Those of you that have a child with Special Needs knows exactly what I speak of.
It can be judgment from a stranger (most usual form). Or from a friend. Judgment can happen even with families.
Judgment is defined as… (via dictionaryreference.com)
an act or instance of judging.
the ability to judge, make a decision
, or form
an opinion objectively, authoritatively, and wisely, especially in matters affecting action; good sense; discretion: a man of sound
the demonstration or exercise of such ability or capacity: The major was decorated for the judgment he showed under fire.
the forming of an opinion, estimate, notion, or conclusion, as from circumstances presented to the mind: Our judgment as to the cause of his failure must rest on the evidence.
the opinion formed: He regretted his hasty judgment.
The type of judgment that we are talking about today is within the definition of choice numbers ONE, and of FOUR.
Although, the basis of judgment more often than not, is primarily upon choice number ONE.
Because most “outsiders” will not know (even within the family circle) TRULY what life is like for our children, or for us as their parents and their caregivers.
My son, even at almost eleven years old, is a “safety risk”. He has no “I better be certain it is safe” button. He has a “‘wow, that’s cool and I want to go to it’ button”. He can only see what he wants. Not what it takes to get it. Including safety. I worry every time he wants to walk to school (which is not even five minutes from my home). Mainly because the section of road we live on is high-traffic early in the morning. But I have to let him be independent. If I see him crossing the street in the wrong manner, then after school, when he gets home (via the bus), we have (yet another) talk about safety when crossing the street.
I have had him walking with us in the mall, and he suddenly is far back behind, because something caught his eye and he ran off to check it out.
Because of things like that, and because of an incident at a huge Theme Park, over in the water area, I for a good while used harnesses on my child. I never have had to do so with the two girls. But then again, they don’t have the problems that he does, and they are really good about listening, staying close and asking to check something out or to go somewhere.
The times that I have used the harness, be it a wrist one, or one that straps around the chest and over the head, I have gotten “the look” of disgust and judgment. And I say, KEEP ON JUDGING! You have no idea about my child. You don’t know the dangers he can get in to. You have no clue as to how fast he can honestly be.

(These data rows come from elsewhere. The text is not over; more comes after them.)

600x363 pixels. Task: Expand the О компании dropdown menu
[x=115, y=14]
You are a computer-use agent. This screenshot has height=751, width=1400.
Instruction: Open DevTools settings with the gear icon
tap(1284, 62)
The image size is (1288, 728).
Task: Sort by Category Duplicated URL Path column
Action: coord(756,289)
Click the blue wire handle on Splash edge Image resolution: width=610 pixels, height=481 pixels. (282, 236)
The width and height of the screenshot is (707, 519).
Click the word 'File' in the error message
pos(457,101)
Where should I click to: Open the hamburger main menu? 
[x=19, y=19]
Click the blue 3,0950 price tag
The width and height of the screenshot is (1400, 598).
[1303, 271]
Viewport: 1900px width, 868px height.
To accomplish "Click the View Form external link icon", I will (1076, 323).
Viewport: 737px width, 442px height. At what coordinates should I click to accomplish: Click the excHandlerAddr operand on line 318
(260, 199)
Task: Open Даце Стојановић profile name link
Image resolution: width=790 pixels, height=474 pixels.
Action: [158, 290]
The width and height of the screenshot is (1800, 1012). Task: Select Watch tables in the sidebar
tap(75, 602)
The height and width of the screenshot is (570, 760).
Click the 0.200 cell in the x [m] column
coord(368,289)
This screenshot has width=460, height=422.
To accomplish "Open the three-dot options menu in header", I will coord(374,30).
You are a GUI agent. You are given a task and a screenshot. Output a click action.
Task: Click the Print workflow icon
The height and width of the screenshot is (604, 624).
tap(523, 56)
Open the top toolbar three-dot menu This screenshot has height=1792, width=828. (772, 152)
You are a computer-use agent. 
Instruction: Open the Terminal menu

To judge ANY parent, based solely on what you see, and nothing on what is known (which in most cases you don’t due to not knowing the people at all), to me is demeaning and rude. And it’s something that sadly, millions of us mothers and fathers must endure every single day. Because people just don’t understand. Some don’t WANT to understand. Some cannot begin to. Not until they sadly have a situation like I have had. And we aren’t talking about a grocery store or a neighbor’s house.
My son ran off from us at a Theme Park that has a Water Park built in. We were in the section of the Water Park for the younger kids, playing laughing. Back then, my youngest was a baby. About eight months old at the time. In one moment, when both my husband and I turned for a brief second, he was gone. We called and called for him, only to find him nowhere. That’s when panic set in. Next thing I know, we have Park Security, ourselves and a couple of strangers helping us to look for my son.
Thankfully, he was found (by Dad) not too far off, in the other section, waiting for the huge bucket to dump water on them (Dad took him there a bit before and played with him and had the bucket splash them). He wanted to go back to the bucket area, but told no one, and just took off. He just got it in his head that he wanted to go back, but forgot the step to get his wish. Instead, he (literally) ran with the thought and took off.
Hence why the next year, we placed him in a strap harness. It helped us, and it kept him safe. Back then, if it were on the wrist, he surely would have been slick and removed it, only to jet off to God knows where. It was a safety tool. Not an abusive parenting tactic. Abuse would be to NOT do it, and let him run off to anywhere he felt led. With no worry of what COULD happen to him. That’s abusive.
These days, we are no longer using the harnesses. But I tell you what… IF there EVER came a time to need one, you can safely bet that I WILL indeed use one on him. It’s better than him being kidnapped and have unimaginable speaks of horror possibly done to him. My child is TOO trusting and has no boundaries where his social interactions and self are concerned. So, he is an easy target. Personally, I refuse to take that chance. Even at his age.
At almost eleven years old, even a wrist harness may be embarrassing for him to wear, and for us to have to use it. We will I’m sure get nasty stares and a few finger points and snickers. But it’s worth it when I KNOW my son is safe.